◆ **Information provided**
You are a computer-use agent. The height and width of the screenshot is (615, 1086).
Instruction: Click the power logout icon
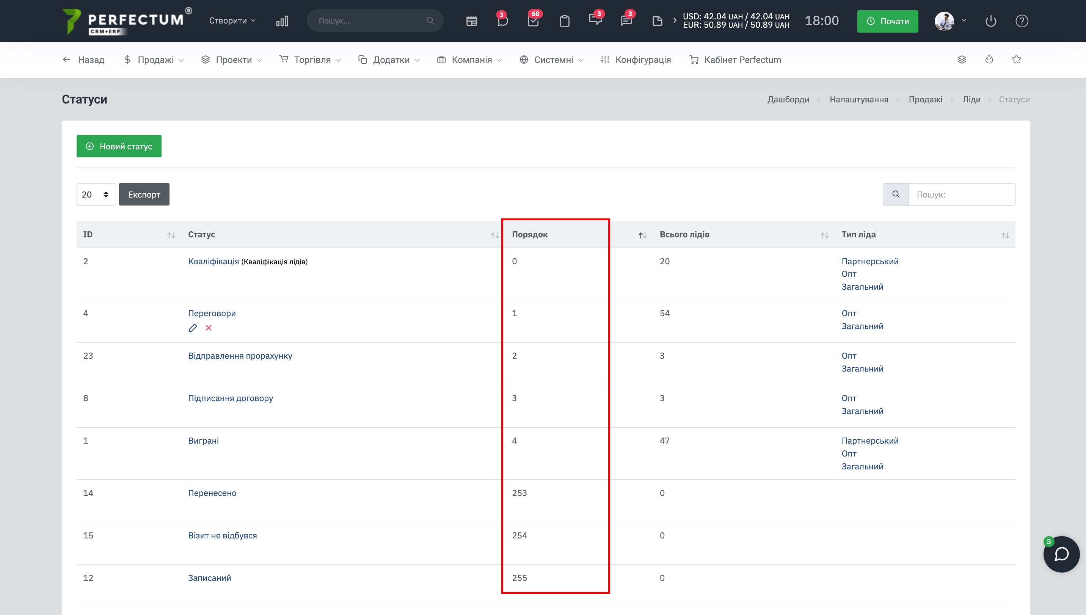[x=991, y=21]
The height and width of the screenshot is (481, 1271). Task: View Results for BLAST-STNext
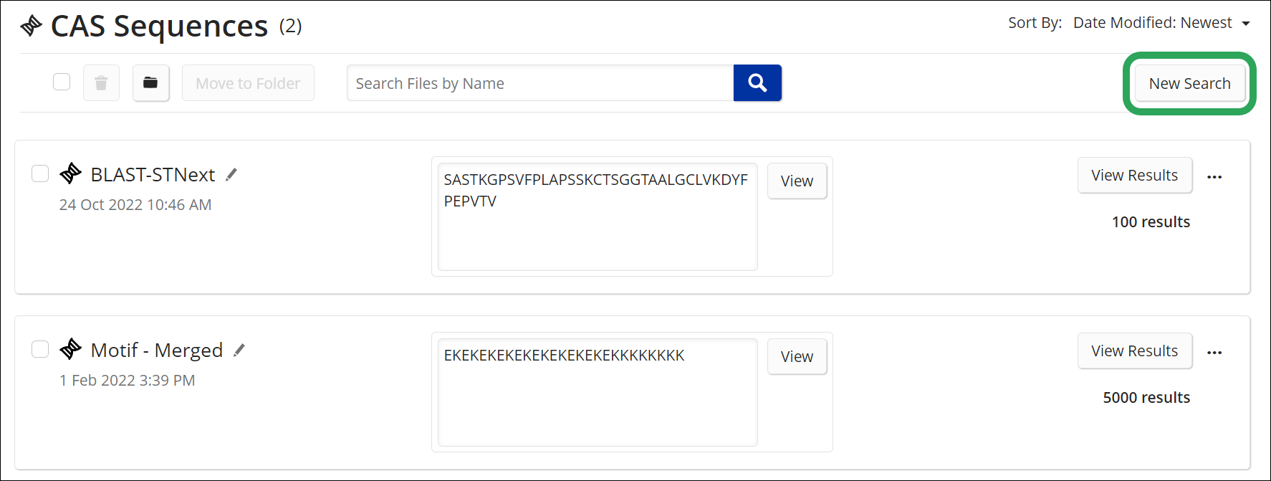(x=1134, y=176)
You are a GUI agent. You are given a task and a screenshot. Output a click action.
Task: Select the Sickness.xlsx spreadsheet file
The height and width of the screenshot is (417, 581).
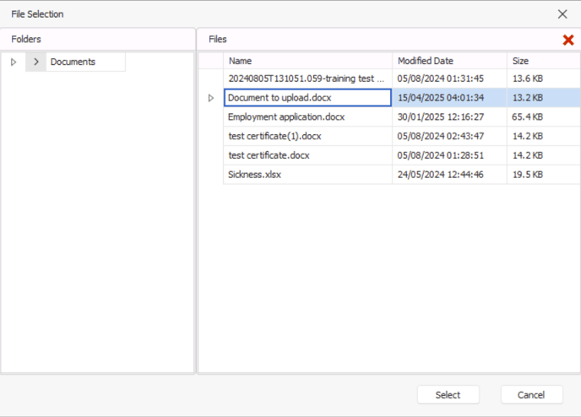tap(402, 175)
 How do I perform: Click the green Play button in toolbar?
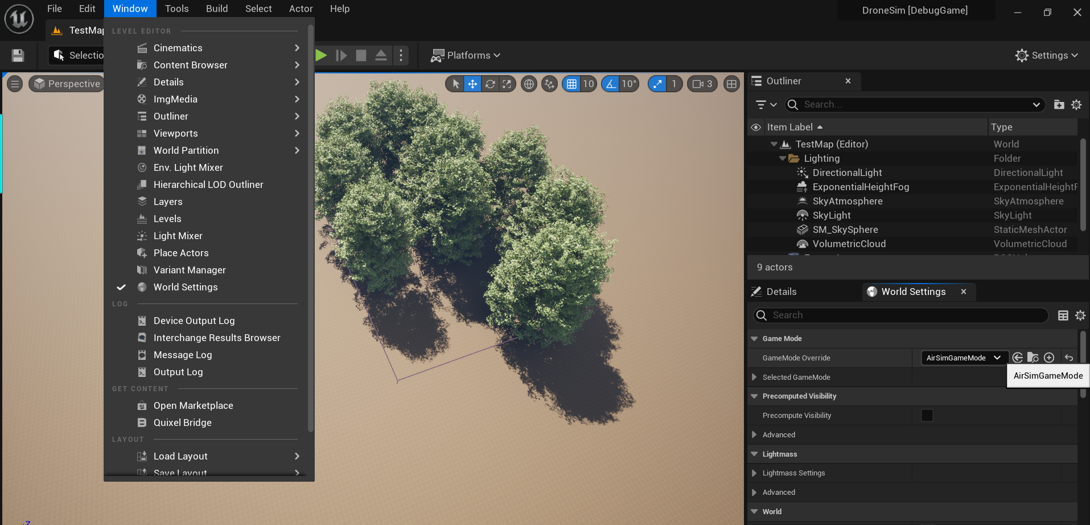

◆ **Exercise goal**
Rewrite all of the records above with "image" in place of every "screenshot" and no other changes. Omit the pictures from your answer.

◆ **Solution for this task**
You are a computer-use agent. The height and width of the image is (615, 1086).
Instruction: Click the power logout icon
[x=991, y=21]
The height and width of the image is (481, 1271). Task: View Results for BLAST-STNext
(x=1134, y=176)
You are a GUI agent. You are given a task and a image. Output a click action.
Task: Select the Sickness.xlsx spreadsheet file
The height and width of the image is (417, 581).
tap(402, 175)
 How do I perform: Click the green Play button in toolbar?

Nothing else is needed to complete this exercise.